* _EXERCISE AIM_:
Without altering a single word, repeat the records that follow.

* _MATERIAL SHOWN_:
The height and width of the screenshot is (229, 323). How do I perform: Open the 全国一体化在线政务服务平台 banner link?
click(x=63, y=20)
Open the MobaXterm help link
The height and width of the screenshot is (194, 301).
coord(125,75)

* _ANSWER TO THIS EXERCISE_:
The height and width of the screenshot is (229, 323). How do I perform: Open the 全国一体化在线政务服务平台 banner link?
click(x=63, y=20)
Open the MobaXterm help link
The height and width of the screenshot is (194, 301).
coord(125,75)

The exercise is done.